The Australian Child Health Poll overall key findings include;
The majority of Australian children, across all age groups, are exceeding the current national recommended guidelines for screen time
Three quarters of parents of children under six do not put time limits on screen use.
Eighty-five per cent of parents of young children (aged less than 6 years) said they used screen-based devices to occupy their kids so they could get things done with one in four doing this every day of the week.
Teenagers spend the most amount of time on a screen-based device at home, of any age group, at almost 44 hours on average per week – more than the time equivalent of a full time job.
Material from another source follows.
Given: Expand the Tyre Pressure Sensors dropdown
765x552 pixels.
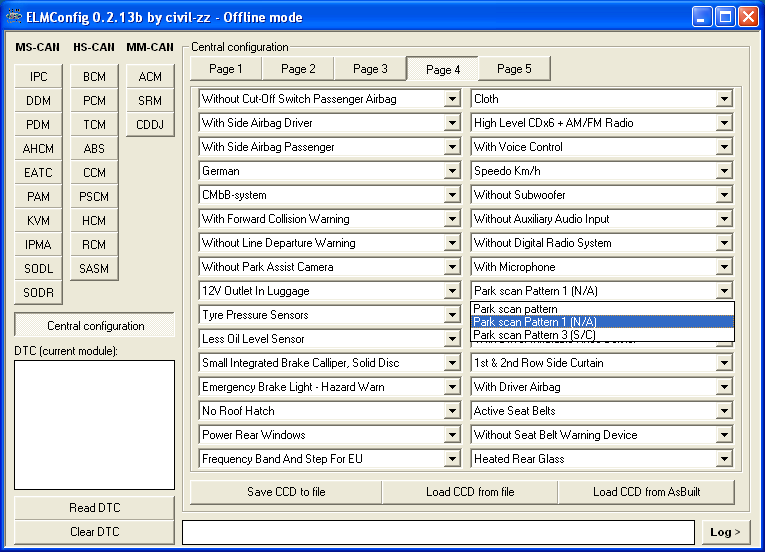Looking at the screenshot, I should tap(451, 315).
Parents averaged almost 40 hours per week.
Younger children also spend a significant time using screens at home; infants and toddlers averaged 14 hours, the two to five year-olds 26 hours, and the six to 12-year age group averaged 32 hours per week.
Note: A screen-based device in this poll was defined as a television, computer, laptop, gaming console, iPhone, smartphone, iPad and other tablet.
The seventh Australian Child Health Poll is a survey of a nationally representative sample of 1977 adults aged 18 years and old. Collectively respondents had a total of 3797 children. They survey is conducted by an independent research agency on behalf of The Royal Children’s Hospital, Melbourne. Each sample is subsequently weighted to reflect the latest Australian population figures from the Australian Bureau of Statistics census data.